§ RECORD SET
__________________________________________________

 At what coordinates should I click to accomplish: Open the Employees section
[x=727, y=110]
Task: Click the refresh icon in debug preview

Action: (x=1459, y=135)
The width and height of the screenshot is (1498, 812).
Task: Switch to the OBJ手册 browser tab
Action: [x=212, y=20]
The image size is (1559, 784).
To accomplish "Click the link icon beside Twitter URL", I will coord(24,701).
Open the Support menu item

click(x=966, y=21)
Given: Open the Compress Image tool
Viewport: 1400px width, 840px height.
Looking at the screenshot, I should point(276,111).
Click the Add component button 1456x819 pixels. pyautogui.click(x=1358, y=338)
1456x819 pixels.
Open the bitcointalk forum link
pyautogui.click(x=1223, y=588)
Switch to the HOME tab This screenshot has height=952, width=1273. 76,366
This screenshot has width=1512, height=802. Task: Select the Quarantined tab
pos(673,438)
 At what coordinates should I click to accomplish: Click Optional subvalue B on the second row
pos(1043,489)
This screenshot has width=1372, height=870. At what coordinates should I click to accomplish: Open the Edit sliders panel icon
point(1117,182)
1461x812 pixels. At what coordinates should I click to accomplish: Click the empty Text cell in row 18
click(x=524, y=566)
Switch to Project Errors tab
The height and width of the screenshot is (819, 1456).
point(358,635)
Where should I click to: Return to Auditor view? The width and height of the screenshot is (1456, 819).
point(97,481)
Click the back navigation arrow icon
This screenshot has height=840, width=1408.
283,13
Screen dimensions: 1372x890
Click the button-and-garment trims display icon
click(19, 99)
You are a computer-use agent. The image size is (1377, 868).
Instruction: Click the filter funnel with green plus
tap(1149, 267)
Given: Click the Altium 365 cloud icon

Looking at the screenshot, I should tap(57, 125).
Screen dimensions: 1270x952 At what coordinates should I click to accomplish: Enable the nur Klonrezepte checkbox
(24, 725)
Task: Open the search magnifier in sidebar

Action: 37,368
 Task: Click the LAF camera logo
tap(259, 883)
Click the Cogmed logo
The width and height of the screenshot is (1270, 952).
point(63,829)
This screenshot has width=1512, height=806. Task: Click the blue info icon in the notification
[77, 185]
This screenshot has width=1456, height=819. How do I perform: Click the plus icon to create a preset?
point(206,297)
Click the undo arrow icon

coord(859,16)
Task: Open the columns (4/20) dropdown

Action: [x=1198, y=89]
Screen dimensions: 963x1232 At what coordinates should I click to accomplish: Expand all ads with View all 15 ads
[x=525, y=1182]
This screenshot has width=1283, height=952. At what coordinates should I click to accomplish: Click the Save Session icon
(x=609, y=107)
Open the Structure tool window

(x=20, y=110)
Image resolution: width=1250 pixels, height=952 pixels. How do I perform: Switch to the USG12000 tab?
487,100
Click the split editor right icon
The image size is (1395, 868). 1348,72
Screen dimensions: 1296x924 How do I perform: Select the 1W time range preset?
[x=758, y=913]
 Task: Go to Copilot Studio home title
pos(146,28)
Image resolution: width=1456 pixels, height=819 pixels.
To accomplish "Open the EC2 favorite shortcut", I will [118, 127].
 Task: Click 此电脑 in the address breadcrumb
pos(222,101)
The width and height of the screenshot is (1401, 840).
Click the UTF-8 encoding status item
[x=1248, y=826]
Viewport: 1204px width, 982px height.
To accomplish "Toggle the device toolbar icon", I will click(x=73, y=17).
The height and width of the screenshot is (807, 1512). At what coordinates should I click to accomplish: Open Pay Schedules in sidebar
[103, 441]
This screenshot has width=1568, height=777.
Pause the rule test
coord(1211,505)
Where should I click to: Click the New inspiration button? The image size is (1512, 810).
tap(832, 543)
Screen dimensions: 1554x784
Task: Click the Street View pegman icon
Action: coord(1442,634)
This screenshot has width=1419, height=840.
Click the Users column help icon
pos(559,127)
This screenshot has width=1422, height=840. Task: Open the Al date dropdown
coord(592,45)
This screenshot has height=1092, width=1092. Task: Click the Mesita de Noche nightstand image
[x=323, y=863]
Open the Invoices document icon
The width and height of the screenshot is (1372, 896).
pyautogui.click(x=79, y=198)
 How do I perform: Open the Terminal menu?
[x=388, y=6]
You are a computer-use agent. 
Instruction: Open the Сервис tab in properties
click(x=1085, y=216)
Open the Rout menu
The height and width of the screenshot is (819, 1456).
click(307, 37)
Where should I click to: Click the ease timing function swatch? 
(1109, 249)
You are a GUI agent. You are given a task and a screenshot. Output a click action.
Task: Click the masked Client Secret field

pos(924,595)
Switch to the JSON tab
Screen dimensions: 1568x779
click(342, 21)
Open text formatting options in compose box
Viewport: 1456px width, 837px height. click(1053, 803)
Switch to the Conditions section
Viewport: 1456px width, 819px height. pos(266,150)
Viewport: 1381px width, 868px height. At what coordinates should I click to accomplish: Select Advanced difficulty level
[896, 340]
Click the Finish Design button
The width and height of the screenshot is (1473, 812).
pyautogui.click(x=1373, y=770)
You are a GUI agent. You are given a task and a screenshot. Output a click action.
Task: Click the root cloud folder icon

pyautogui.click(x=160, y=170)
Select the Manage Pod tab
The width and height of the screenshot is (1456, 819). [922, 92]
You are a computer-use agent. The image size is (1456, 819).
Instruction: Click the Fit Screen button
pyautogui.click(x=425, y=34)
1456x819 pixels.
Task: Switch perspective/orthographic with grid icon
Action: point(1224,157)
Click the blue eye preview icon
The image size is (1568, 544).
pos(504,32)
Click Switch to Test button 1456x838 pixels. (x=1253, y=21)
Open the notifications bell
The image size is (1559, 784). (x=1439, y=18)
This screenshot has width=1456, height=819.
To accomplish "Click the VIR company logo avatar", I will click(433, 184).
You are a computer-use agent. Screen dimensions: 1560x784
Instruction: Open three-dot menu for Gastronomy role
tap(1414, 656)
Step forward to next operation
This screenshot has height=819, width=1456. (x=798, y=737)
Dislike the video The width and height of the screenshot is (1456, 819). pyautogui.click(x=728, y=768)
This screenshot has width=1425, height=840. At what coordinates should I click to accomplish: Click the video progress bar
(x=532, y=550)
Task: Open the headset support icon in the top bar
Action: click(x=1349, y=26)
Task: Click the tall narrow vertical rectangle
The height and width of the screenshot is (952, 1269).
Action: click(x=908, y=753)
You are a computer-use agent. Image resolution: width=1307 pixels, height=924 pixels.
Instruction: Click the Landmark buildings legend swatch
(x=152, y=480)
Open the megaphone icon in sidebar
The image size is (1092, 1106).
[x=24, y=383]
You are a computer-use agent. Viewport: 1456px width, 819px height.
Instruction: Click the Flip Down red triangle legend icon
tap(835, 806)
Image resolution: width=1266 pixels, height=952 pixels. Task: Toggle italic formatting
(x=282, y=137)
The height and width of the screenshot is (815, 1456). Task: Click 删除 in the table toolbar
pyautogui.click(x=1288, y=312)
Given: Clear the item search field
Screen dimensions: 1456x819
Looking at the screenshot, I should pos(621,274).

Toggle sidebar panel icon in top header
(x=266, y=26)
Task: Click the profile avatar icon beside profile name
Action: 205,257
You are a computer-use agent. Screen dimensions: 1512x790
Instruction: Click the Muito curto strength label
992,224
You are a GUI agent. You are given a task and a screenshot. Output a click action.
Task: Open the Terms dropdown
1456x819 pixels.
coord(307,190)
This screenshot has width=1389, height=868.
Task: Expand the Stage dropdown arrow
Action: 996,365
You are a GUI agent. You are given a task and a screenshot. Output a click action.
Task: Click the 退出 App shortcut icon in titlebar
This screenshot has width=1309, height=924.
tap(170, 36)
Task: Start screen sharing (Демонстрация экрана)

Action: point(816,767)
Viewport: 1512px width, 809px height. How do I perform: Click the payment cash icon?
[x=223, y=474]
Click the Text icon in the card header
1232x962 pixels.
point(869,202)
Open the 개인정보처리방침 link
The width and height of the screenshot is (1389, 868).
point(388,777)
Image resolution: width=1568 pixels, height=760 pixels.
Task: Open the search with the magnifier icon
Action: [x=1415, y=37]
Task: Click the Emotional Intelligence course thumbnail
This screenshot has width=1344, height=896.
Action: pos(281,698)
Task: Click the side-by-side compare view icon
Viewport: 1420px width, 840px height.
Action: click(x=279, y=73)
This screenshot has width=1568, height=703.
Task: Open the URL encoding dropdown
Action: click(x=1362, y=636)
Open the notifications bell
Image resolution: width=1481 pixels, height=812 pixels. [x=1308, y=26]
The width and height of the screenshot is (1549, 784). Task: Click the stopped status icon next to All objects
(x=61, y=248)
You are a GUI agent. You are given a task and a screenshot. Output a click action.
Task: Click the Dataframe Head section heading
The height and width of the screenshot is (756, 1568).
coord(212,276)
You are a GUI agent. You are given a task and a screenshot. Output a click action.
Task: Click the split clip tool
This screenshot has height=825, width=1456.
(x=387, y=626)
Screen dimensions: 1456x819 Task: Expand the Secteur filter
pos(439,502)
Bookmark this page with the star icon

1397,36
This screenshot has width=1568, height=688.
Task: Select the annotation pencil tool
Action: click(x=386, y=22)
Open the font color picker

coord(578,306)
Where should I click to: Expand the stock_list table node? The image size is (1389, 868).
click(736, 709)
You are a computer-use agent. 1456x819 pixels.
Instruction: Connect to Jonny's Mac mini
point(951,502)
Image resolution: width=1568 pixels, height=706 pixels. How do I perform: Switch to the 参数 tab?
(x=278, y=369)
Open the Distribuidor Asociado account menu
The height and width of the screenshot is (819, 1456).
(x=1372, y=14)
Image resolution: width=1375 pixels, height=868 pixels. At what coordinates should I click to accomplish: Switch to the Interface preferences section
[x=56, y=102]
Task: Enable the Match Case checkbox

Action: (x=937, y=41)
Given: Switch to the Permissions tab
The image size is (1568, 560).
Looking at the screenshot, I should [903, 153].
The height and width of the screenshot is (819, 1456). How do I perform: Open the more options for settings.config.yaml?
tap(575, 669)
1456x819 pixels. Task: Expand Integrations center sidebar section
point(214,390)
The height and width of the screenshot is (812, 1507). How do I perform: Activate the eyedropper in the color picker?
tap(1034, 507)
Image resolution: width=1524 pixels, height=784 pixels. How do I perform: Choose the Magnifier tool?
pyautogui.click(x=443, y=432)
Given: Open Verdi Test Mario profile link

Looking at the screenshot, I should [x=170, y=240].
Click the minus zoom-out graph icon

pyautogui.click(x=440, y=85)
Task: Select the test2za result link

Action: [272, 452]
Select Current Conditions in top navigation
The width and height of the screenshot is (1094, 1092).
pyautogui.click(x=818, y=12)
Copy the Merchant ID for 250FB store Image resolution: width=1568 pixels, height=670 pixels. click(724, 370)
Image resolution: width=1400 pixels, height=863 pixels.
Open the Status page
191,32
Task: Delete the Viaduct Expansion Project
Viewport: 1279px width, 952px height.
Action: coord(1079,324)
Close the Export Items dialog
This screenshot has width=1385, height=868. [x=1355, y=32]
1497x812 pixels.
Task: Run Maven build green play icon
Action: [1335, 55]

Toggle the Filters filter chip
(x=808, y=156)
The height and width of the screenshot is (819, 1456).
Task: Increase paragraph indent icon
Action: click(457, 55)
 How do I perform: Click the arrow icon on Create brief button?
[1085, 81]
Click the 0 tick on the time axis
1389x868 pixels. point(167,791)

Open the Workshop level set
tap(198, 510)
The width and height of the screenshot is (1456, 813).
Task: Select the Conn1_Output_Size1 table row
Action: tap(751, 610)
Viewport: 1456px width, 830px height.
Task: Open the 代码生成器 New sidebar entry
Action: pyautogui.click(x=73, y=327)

__________________________________________________

§ ABOUT THIS EXERCISE
Look for the string "navigation" in the records, and copy every line where it is found.

§ ANSWER SECTION
Click the back navigation arrow icon
Select Current Conditions in top navigation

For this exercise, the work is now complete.